Task prompt — Print the lines of the material word for word, starting at the line that contains "You are a GUI" and ending at the end of the material, with both ends included. Leave the pictures out of the answer.
>> start
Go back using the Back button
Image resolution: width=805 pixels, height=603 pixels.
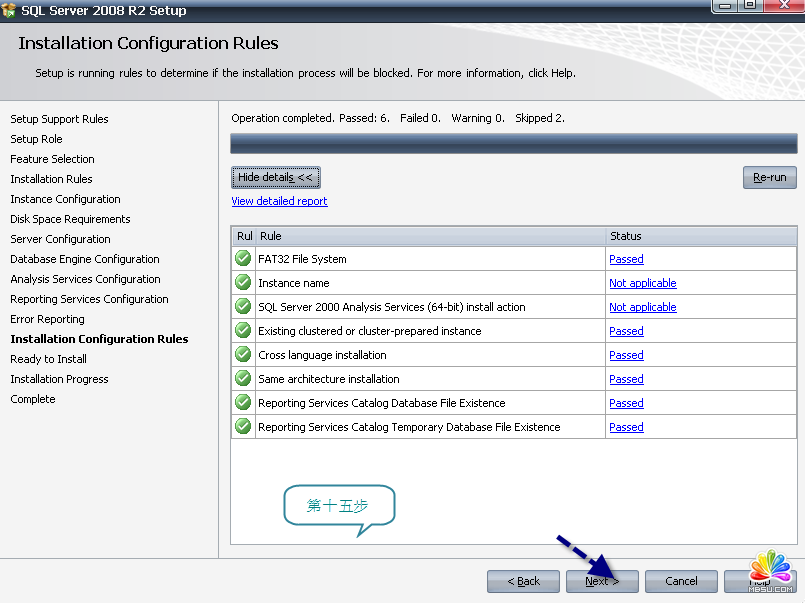(x=523, y=581)
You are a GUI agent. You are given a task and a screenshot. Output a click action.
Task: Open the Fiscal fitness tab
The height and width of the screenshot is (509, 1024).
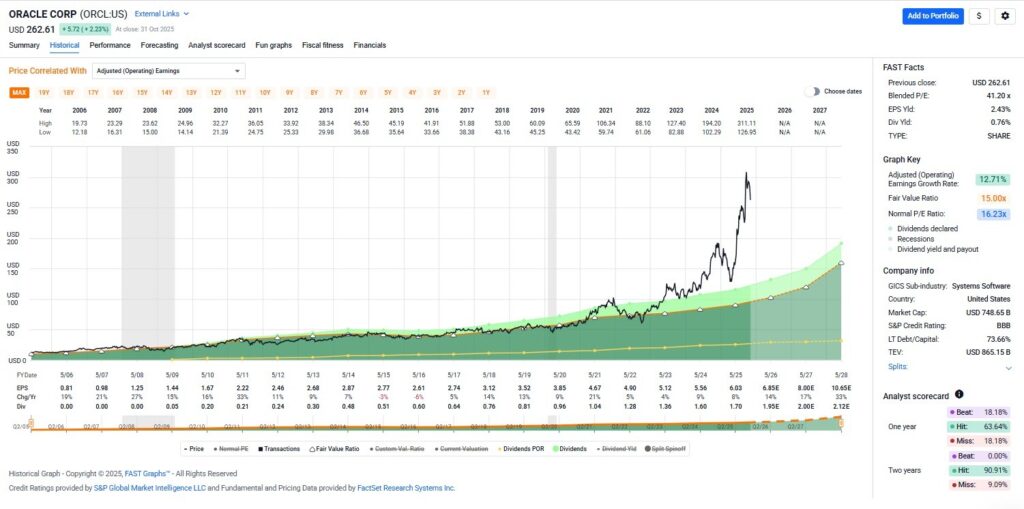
>> end
Task response —
You are a GUI agent. You are given a task and a screenshot. Output a click action.
Task: Open the Fiscal fitness tab
The height and width of the screenshot is (509, 1024).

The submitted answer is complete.